Many newbie questions regarding python

Ethan Furman ethan at stoneleaf.us
Sun Oct 10 21:36:27 EDT 2010


Peter Pearson wrote:
> On Sat, 09 Oct 2010 19:30:16 -0700, Ethan Furman <ethan at stoneleaf.us> wrote:
> 
>>Steven D'Aprano wrote:
> 
> [snip]
> 
>>>But that doesn't mean that the list comp is the general purpose solution. 
>>>Consider the obvious use of the idiom:
>>>
>>>def func(arg, count):
>>>    # Initialise the list.
>>>    L = [arg for i in range(count)]
>>>    # Do something with it.
>>>    process(L, some_function)
>>>
>>>def process(L, f):
>>>    # Do something with each element.
>>>    for item in enumerate(L):
>>>        f(item)
>>>
>>>Looks good, right? But it isn't, because it will suffer the exact same 
>>>surprising behaviour if f modifies the items in place.

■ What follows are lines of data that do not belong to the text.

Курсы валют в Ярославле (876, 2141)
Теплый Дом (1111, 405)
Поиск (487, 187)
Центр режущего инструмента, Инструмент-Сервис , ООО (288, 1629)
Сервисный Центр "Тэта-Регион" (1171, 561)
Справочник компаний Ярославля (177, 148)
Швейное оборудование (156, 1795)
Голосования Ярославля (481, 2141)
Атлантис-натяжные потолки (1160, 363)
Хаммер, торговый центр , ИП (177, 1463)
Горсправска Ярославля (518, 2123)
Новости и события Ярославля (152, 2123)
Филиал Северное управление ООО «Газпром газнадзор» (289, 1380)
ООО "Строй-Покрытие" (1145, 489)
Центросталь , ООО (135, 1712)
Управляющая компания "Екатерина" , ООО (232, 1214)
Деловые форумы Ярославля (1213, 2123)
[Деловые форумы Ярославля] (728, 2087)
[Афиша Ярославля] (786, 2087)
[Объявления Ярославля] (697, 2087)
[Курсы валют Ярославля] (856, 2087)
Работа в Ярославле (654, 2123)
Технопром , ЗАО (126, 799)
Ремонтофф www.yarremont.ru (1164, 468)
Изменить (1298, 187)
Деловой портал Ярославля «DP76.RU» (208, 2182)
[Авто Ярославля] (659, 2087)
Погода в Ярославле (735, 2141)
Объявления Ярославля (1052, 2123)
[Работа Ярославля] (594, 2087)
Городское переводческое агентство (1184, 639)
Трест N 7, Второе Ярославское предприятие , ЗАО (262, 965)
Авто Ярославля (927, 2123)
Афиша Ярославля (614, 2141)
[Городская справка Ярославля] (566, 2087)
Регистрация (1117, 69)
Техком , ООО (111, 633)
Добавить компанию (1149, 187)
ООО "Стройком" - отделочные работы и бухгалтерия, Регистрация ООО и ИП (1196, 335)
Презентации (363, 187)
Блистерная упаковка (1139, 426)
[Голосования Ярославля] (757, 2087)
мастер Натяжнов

Using a list comp 
>>>doesn't save you if you don't know what the object is.
>>
>>I've only been using Python for a couple years on a part-time basis, so 
>>I am not aquainted with this obvious use -- could you give a more 
>>concrete example?  Also, I do not see what the list comp has to do with 
>>the problem in process() -- the list has already been created at that 
>>point, so how is it the list comp's fault?
> 
> 
> Well, 

<snip>

> the unwary
> reader (including me, not too long ago) expects that
> 
>   L = [arg for i in range(count)]
> 
> will be equivalent to
> 
>   L = [[], [], []]
> 
> but it's not, because the three elements in the first L are three
> references to the *same* list.  Observe:

<snip>

My question is more along the lines of: a mutable object was passed in 
to func()... what style of loop could be used to turn that one object 
into /n/ distinct objects?  A list comp won't do it, but neither will a 
for loop, nor a while loop.

Further, Steven stated "it will suffer the exact same surprising 
behaviour if f modifies the items in place" -- the damage has already 
been done by that point, as L has however many copies of the *same* object.

Seems to me you would have to use copy.copy or copy.deepcopy to be safe 
in such a circumstance, and the loop style is irrelevant.

If I've missed something, somebody please enlighten me.